Prove directly that if $f_n$ converges uniformly to $f$ and if $f_n$ converges pointwise to $g$, $f=g$.
Thoughts/Attempts at a Solution: I know that if $f_n$ converges uniformly to f , then by definition for every $e> 0$, there exists an N so that $n\geq N$ implies that $|f_n(x)-f(x)|<e$ holds for all $x\in E$.
If $f_n$ converges pointwise to g, then by definition, for every $x \in E$ and for every $e> 0$, there exists an N so that for every for $n\geq N$ we have $|f_n(x)-g(x)|<e$.
I know that the basic difference is that in point wise convergence N can depend on both x and $e$ as both are quantified first while in uniform convergence we need an N that solely depends on $e$. However, now I don't know how to use these two definitions to explicitly show that f=g.

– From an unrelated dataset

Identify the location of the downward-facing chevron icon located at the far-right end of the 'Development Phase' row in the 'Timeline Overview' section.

Usually when I do proofs regarding uniqueness, I do a proof by contradiction, but in this case I have to do a direct proof so I'm not exactly sure how to proceed. Any help would be much appreciated.

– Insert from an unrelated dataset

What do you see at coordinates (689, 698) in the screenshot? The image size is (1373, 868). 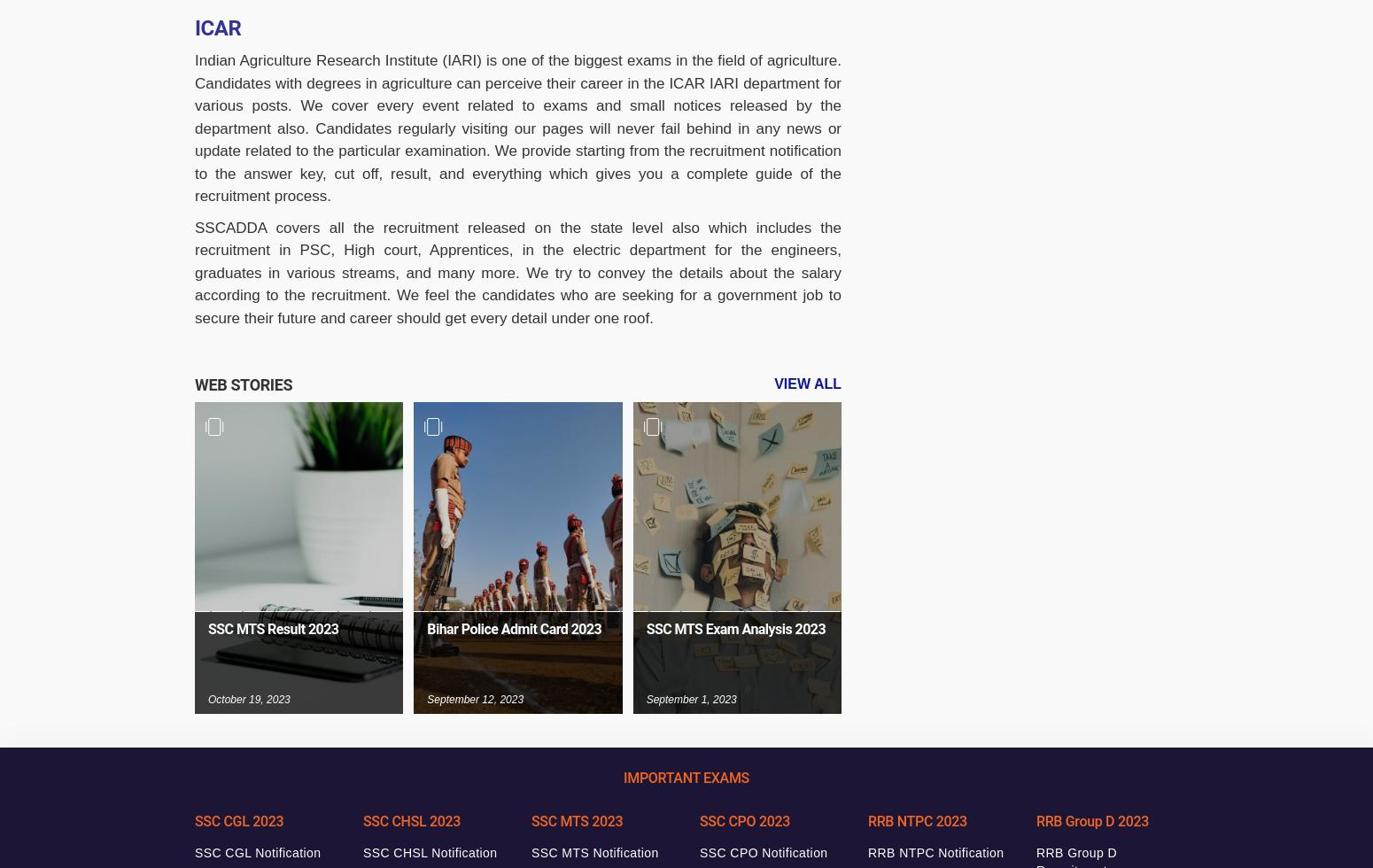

Hint: uniform convergence implies pointwise convergence, in the definition of uniform convergence if $N$ is found for all $x$, and $|f_n(x)-f(x)|<e$ it implies that for a fixed $x_0$, $|f_n(x_0)-f(x_0)|<e$, for $n>N$ so if $f_n$ converges uniformly to $f$ it implies that $f$ converges pointwise to $f$ and the limit is unique.